To clarify one thing - I originally said "double breaker" - I believe the correct term is "tandem breaker" - which is why I have not just traded the breaker for a GFCI one - no room for additional breakers and no tandem GFCI breakers that I have seen.
My first question is why do you have one GFCI feeding another?
Think of this like a power pole at an RV park - the receptacle next to the RV has a GFCI outlet that is fed by a single breaker (one side of the tandem) that is not GFCI - so the outlet is GFCI protected. You plug an extension cord into that receptacle and the female end goes into a male receptacle built into the side of your RV. That line in your RV feeds the line side of a GFCI outlet in the kitchen of the RV - which would protect that outlet and the other downstream plugs in the RV on the load side of it if the power pole on the outside was not protected, or if that GFCI was bad but still powered.

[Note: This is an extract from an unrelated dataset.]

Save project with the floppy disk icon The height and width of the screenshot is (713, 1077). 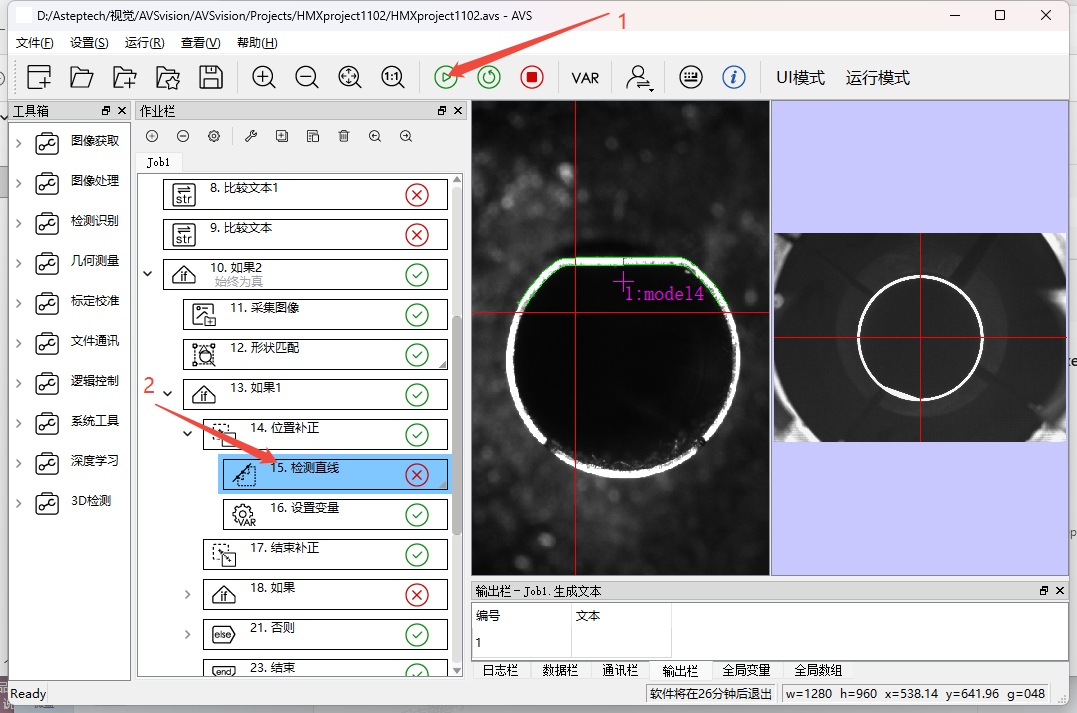211,77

wylie is the expert, but it sounds like you have a multiwire circuit? It's a little confusing because you mention you only have one outlet then later you said that you're having problems with the first GFCI...
Does the above description clarify how I am wired?

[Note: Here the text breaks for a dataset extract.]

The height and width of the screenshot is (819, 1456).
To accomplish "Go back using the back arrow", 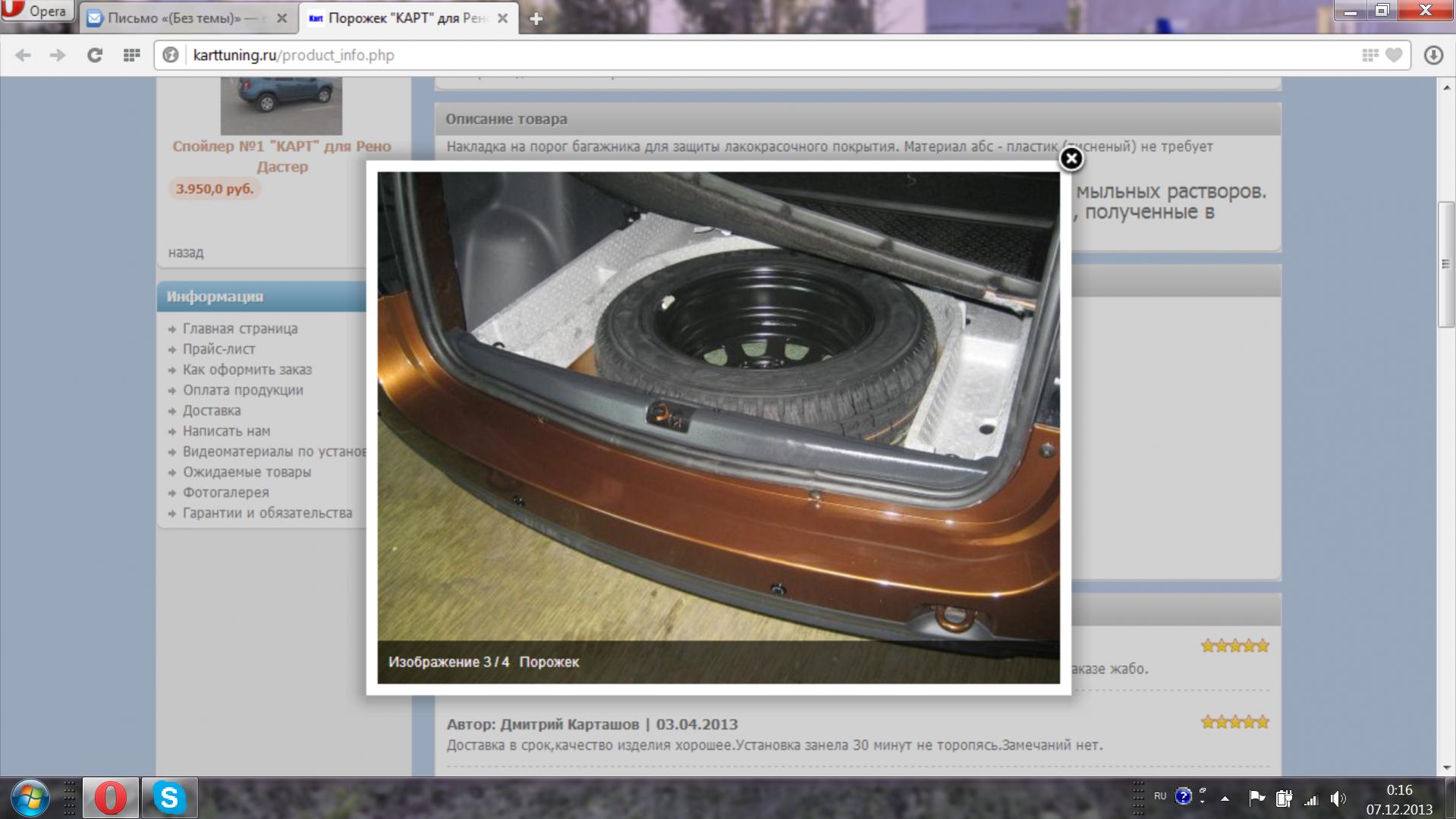I will [x=24, y=55].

What's on the other leg of the double breaker? And is this box on the dock a manufactured item (made to be used like this with an extension cord) or something that you made?
So - this is where I misspoke, there aren't 'legs' on a tandem breaker, correct? Would each side of a tandem be considered a "leg" or just a side? I don't know off the top of my head what the other side of the tandem breaker is feeding but it is unrelated to this plug. This is the only outlet on this one side of the tandem breaker. The box on the dock is a manufactured male receptacle in an outdoor weatherproof box, like one in the side of an RV.
Connecting the second GFCI to the line terminals of the first would be bad. Fine for a kitchen, bad for a dock because you'd have GFCI-unprotected wiring on the dock itself. If the end of the extension cord fell in the water you'd have the beginnings of an ESD scenario.
These days the breaker itself needs to be GFCI and I see no reason to try to avoid doing that.
The outlet the extension cord is plugged into IS GFCI protected and that is the one I am currently having problems with. It should protect the cord should the female end ever be dropped in the water. It is not GFCI circuit breaker protected, however, because of the aforementioned tandem breaker, that I believe is not available as a GFCI tandem breaker.
Exactly. And since it's a non-GFCI breaker, the extension cord (which goes onto the dock) has no GFCI protection. That is what is bad about that configuration. You have to read the OP's exact description of what he has to see the problem.
EDIT: to clarify, it's not a GFCI recep wiring issue. It's a dock protection issue. Docks have specific requirements.
I'm not sure what you mean by this? The extension cord should have GFCI protection from the outlet, but you are correct, not the breaker. It is this outlet that keeps going bad all of the sudden.
Is the wire in a conduit?
I do not think the wire leading to the outlet box on the pole is in conduit - other than from a foot or so underground up to the box. I'm pretty sure it is direct-burial wire run to flexible conduit just under the ground and up to the outlet box.
If I am not clear about any of this, I can try and clarify.